- Your instructions -
Repeat exactly the lines below, from the line containing "898x616 pixels. Task: Click" through the last line, both included. Leave out any pictures.

- Provided entries -
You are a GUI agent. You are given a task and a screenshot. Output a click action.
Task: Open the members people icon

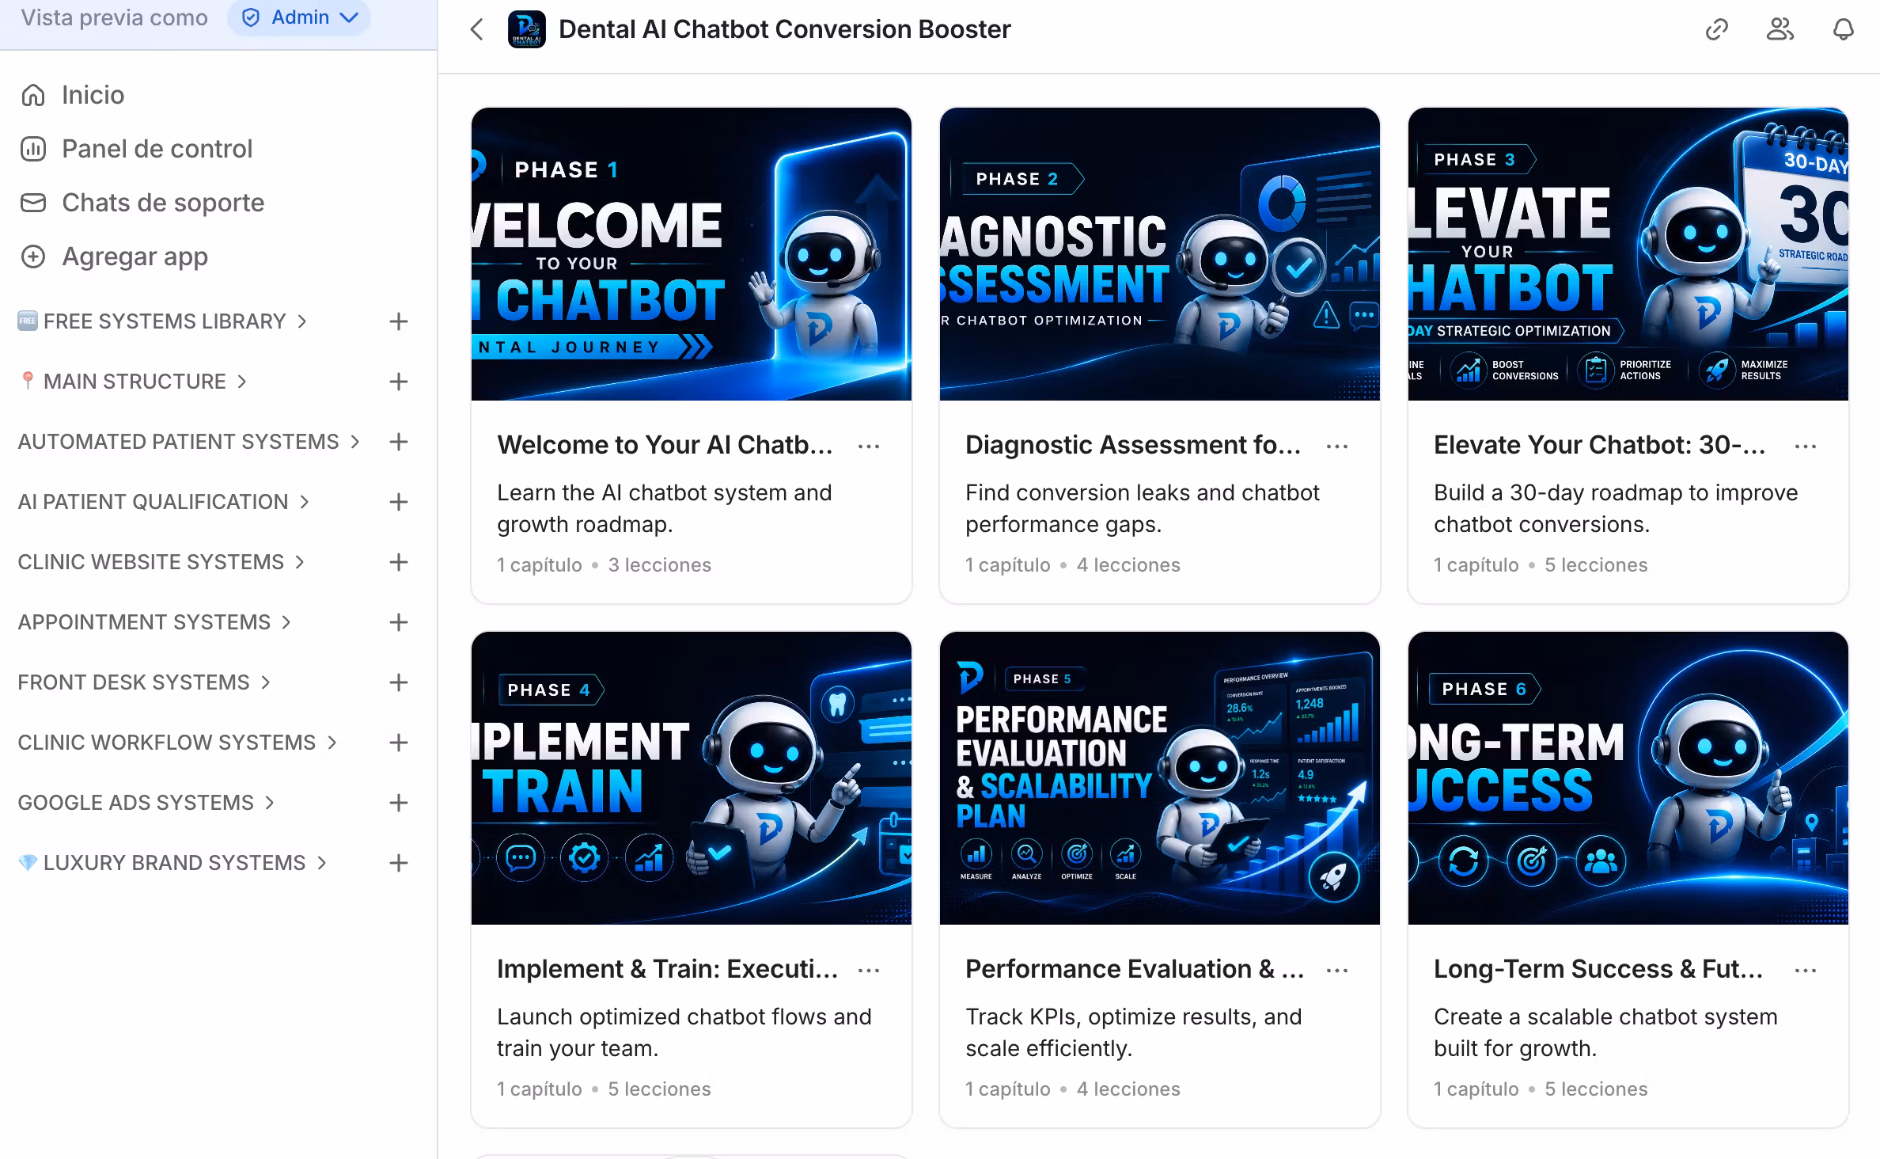click(1780, 30)
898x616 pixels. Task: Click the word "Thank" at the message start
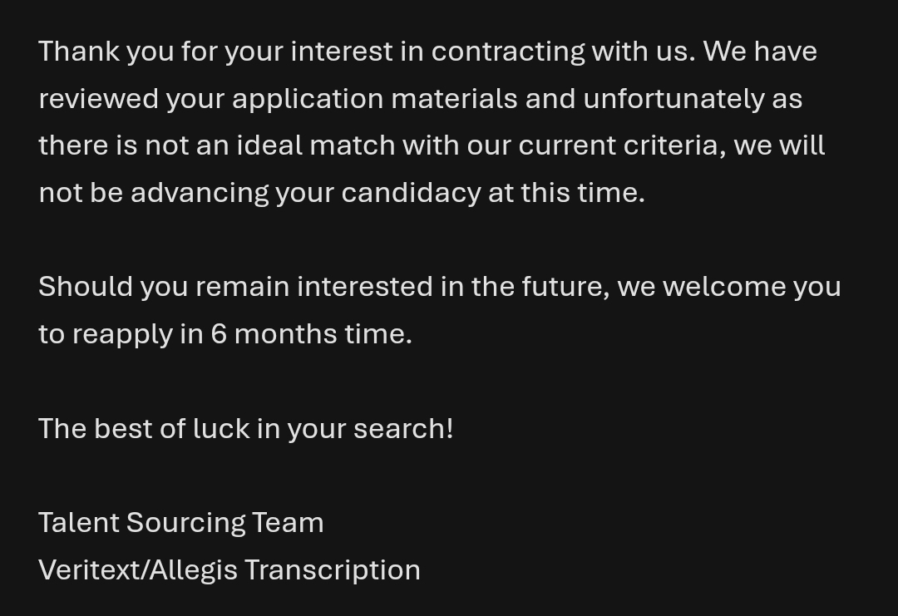coord(79,52)
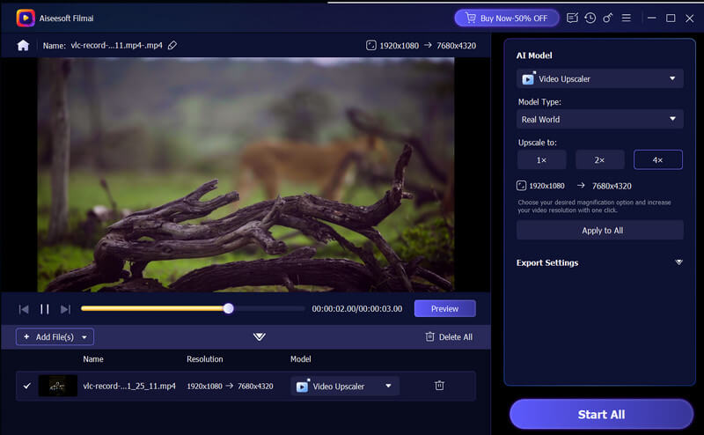
Task: Open the AI Model Video Upscaler dropdown
Action: [599, 78]
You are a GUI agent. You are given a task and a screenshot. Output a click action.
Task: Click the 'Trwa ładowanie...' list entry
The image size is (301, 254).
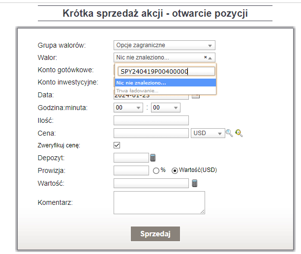click(165, 90)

- Response to the task -
898x616 pixels. Task: Click the word "Thank" at the message start
coord(79,52)
Task: Open the AI Model Video Upscaler dropdown
Action: [599, 78]
You are a GUI agent. You are given a task and a screenshot. Output a click action.
Task: Click the 'Trwa ładowanie...' list entry
The image size is (301, 254).
click(165, 90)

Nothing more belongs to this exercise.